_THE PROBLEM_
Collect every line below that contains the word "swatch", and copy each of those lines in full.

[Element lookup records]
_ _ _

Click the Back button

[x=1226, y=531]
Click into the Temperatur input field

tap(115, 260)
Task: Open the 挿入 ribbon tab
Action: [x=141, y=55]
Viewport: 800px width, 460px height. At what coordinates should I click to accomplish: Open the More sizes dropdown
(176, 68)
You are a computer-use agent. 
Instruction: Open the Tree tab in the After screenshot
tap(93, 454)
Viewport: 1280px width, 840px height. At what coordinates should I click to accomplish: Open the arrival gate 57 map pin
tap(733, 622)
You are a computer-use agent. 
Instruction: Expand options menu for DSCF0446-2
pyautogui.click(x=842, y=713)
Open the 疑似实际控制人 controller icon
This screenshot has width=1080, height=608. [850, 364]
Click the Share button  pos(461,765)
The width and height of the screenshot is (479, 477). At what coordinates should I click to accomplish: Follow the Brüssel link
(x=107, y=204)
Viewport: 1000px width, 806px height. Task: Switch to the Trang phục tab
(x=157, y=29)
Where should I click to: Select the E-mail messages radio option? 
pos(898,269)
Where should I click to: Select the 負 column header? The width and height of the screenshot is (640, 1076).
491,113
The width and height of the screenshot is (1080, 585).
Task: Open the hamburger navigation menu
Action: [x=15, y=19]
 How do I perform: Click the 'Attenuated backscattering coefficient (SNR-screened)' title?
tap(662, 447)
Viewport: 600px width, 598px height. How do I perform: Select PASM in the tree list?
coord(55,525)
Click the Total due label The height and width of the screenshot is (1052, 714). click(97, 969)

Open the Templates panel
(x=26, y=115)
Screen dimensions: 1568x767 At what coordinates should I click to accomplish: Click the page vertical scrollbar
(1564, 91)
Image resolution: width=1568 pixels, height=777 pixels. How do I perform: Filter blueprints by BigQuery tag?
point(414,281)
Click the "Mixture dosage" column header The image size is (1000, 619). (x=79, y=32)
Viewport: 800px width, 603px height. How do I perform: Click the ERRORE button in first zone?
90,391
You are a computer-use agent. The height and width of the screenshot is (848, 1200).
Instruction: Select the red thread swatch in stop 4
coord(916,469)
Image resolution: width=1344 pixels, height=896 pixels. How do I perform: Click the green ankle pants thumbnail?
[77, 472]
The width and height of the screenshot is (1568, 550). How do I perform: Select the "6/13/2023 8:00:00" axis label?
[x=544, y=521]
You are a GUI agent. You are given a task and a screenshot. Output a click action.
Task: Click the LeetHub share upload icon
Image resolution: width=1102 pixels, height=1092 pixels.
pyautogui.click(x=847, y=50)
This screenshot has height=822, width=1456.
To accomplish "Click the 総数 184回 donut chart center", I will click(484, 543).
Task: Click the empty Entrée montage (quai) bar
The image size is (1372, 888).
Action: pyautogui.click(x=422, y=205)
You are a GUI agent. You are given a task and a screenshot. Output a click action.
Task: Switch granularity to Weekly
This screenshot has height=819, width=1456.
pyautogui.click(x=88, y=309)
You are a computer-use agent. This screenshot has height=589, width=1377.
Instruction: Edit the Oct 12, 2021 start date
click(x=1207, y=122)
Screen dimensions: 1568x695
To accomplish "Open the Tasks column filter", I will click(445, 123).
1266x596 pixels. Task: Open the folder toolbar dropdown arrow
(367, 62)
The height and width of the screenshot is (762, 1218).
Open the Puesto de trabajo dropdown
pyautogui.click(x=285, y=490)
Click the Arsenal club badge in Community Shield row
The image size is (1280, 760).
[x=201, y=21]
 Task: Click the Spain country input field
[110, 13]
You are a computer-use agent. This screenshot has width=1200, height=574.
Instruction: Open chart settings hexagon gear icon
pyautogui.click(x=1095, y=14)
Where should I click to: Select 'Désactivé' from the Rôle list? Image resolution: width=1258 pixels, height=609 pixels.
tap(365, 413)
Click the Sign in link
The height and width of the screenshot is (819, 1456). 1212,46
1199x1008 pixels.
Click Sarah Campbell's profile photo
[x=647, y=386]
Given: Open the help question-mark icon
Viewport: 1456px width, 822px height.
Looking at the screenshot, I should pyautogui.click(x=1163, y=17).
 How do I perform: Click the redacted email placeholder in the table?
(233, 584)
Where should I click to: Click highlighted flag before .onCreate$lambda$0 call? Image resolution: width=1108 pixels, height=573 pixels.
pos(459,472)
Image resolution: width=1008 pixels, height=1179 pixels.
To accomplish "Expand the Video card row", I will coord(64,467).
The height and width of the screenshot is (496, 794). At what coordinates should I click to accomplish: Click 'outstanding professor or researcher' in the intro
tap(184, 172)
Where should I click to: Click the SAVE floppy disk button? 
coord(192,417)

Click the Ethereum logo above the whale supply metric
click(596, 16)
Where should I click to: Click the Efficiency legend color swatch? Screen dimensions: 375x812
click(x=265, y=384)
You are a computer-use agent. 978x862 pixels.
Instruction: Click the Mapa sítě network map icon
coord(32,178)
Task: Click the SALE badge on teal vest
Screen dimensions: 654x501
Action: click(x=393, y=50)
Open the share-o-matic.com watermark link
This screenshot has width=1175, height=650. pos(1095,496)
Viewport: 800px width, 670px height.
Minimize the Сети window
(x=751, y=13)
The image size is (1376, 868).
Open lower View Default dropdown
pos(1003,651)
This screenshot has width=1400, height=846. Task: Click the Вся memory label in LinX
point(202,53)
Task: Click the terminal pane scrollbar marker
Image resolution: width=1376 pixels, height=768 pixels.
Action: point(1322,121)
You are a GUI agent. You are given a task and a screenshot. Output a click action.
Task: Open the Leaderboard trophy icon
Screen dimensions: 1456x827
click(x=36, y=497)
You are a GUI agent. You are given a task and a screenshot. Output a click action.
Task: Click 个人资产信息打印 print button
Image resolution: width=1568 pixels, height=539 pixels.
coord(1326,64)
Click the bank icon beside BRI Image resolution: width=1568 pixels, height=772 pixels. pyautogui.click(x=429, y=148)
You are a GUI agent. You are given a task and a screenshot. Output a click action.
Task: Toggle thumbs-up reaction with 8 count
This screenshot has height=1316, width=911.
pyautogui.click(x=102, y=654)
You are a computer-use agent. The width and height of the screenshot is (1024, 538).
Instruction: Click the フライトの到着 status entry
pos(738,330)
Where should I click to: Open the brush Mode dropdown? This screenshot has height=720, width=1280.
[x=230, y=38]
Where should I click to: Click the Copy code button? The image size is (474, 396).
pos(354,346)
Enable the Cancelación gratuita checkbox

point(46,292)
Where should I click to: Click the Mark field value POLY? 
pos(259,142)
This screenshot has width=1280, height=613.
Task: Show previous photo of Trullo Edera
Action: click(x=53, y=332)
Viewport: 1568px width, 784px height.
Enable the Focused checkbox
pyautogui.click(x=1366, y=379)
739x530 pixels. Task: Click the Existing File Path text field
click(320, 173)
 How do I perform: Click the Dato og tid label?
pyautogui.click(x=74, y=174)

_ _ _

_SOLUTION FOR THIS PROBLEM_
Instruction: Select the red thread swatch in stop 4
Where should I click to: Click the Efficiency legend color swatch? Screen dimensions: 375x812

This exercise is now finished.